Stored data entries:
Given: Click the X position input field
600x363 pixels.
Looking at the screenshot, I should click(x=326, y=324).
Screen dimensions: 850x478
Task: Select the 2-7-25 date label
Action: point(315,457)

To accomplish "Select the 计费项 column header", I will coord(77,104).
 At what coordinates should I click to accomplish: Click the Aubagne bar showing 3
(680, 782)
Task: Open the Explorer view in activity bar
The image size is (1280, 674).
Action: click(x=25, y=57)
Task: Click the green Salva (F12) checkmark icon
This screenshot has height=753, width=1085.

What is required:
The line with "At what coordinates" and all the lines after it in the records above are to be output exactly, with nothing added.

Completed task:
 At what coordinates should I click to accomplish: Click the Aubagne bar showing 3
(680, 782)
Task: Open the Explorer view in activity bar
The image size is (1280, 674).
Action: click(x=25, y=57)
Task: Click the green Salva (F12) checkmark icon
This screenshot has height=753, width=1085.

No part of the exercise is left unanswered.